### Problem statement:
Give the listing again, word for word.
___ Given records ___
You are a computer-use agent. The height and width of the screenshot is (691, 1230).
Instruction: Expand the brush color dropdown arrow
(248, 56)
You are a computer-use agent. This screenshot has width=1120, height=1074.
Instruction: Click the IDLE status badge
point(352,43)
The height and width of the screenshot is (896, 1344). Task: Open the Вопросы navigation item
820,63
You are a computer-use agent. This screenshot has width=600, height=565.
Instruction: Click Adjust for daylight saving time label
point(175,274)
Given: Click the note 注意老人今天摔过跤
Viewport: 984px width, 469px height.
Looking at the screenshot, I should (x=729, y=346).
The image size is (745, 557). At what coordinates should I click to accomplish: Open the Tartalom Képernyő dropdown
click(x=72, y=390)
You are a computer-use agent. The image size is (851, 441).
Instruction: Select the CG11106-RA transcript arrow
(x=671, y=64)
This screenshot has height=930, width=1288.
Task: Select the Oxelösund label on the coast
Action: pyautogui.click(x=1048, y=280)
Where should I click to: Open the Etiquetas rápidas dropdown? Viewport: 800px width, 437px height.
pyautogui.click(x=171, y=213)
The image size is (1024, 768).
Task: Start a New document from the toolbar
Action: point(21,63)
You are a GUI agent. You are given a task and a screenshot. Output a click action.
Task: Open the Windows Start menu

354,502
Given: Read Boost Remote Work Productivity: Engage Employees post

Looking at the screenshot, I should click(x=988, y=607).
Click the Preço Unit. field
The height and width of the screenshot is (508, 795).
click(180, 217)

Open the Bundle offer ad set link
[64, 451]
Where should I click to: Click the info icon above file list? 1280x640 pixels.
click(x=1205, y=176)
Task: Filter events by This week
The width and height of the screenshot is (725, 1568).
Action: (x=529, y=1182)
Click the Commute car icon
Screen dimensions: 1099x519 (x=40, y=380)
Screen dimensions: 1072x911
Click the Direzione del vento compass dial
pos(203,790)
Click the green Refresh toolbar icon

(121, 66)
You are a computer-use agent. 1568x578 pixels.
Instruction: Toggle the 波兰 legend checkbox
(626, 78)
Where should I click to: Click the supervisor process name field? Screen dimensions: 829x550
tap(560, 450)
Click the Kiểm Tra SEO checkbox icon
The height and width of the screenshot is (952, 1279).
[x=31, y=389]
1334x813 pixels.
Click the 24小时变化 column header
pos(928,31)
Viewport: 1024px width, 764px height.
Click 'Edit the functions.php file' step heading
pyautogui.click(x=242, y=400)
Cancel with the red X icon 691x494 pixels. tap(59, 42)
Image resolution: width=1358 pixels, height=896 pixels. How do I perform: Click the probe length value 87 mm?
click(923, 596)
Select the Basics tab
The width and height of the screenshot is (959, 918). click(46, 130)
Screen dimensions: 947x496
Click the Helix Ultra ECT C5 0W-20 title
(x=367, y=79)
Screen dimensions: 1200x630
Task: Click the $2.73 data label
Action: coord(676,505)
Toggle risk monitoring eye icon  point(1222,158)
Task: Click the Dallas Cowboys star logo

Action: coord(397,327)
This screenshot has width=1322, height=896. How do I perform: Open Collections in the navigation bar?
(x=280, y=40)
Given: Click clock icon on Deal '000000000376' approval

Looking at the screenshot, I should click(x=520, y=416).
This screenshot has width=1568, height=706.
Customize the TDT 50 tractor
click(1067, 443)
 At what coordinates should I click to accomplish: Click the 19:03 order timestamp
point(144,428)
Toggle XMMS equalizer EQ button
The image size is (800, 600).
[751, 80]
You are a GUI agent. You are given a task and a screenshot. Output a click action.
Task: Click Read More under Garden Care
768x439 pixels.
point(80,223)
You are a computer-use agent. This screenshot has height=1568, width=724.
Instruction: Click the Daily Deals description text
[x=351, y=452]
___
### Written answer:
You are a computer-use agent. The height and width of the screenshot is (691, 1230).
Instruction: Expand the brush color dropdown arrow
(248, 56)
You are a computer-use agent. This screenshot has width=1120, height=1074.
Instruction: Click the IDLE status badge
point(352,43)
The height and width of the screenshot is (896, 1344). Task: Open the Вопросы navigation item
820,63
You are a computer-use agent. This screenshot has width=600, height=565.
Instruction: Click Adjust for daylight saving time label
point(175,274)
Given: Click the note 注意老人今天摔过跤
Viewport: 984px width, 469px height.
Looking at the screenshot, I should (x=729, y=346).
The image size is (745, 557). At what coordinates should I click to accomplish: Open the Tartalom Képernyő dropdown
click(x=72, y=390)
You are a computer-use agent. The image size is (851, 441).
Instruction: Select the CG11106-RA transcript arrow
(x=671, y=64)
This screenshot has height=930, width=1288.
Task: Select the Oxelösund label on the coast
Action: pyautogui.click(x=1048, y=280)
Where should I click to: Open the Etiquetas rápidas dropdown? Viewport: 800px width, 437px height.
pyautogui.click(x=171, y=213)
The image size is (1024, 768).
Task: Start a New document from the toolbar
Action: point(21,63)
You are a GUI agent. You are given a task and a screenshot. Output a click action.
Task: Open the Windows Start menu

354,502
Given: Read Boost Remote Work Productivity: Engage Employees post

Looking at the screenshot, I should click(x=988, y=607).
Click the Preço Unit. field
The height and width of the screenshot is (508, 795).
click(180, 217)

Open the Bundle offer ad set link
[64, 451]
Where should I click to: Click the info icon above file list? 1280x640 pixels.
click(x=1205, y=176)
Task: Filter events by This week
The width and height of the screenshot is (725, 1568).
Action: (x=529, y=1182)
Click the Commute car icon
Screen dimensions: 1099x519 (x=40, y=380)
Screen dimensions: 1072x911
Click the Direzione del vento compass dial
pos(203,790)
Click the green Refresh toolbar icon

(121, 66)
You are a computer-use agent. 1568x578 pixels.
Instruction: Toggle the 波兰 legend checkbox
(626, 78)
Where should I click to: Click the supervisor process name field? Screen dimensions: 829x550
tap(560, 450)
Click the Kiểm Tra SEO checkbox icon
The height and width of the screenshot is (952, 1279).
[x=31, y=389]
1334x813 pixels.
Click the 24小时变化 column header
pos(928,31)
Viewport: 1024px width, 764px height.
Click 'Edit the functions.php file' step heading
pyautogui.click(x=242, y=400)
Cancel with the red X icon 691x494 pixels. tap(59, 42)
Image resolution: width=1358 pixels, height=896 pixels. How do I perform: Click the probe length value 87 mm?
click(923, 596)
Select the Basics tab
The width and height of the screenshot is (959, 918). click(46, 130)
Screen dimensions: 947x496
Click the Helix Ultra ECT C5 0W-20 title
(x=367, y=79)
Screen dimensions: 1200x630
Task: Click the $2.73 data label
Action: coord(676,505)
Toggle risk monitoring eye icon  point(1222,158)
Task: Click the Dallas Cowboys star logo

Action: coord(397,327)
This screenshot has width=1322, height=896. How do I perform: Open Collections in the navigation bar?
(x=280, y=40)
Given: Click clock icon on Deal '000000000376' approval

Looking at the screenshot, I should click(x=520, y=416).
This screenshot has width=1568, height=706.
Customize the TDT 50 tractor
click(1067, 443)
 At what coordinates should I click to accomplish: Click the 19:03 order timestamp
point(144,428)
Toggle XMMS equalizer EQ button
The image size is (800, 600).
[751, 80]
You are a GUI agent. You are given a task and a screenshot. Output a click action.
Task: Click Read More under Garden Care
768x439 pixels.
point(80,223)
You are a computer-use agent. This screenshot has height=1568, width=724.
Instruction: Click the Daily Deals description text
[x=351, y=452]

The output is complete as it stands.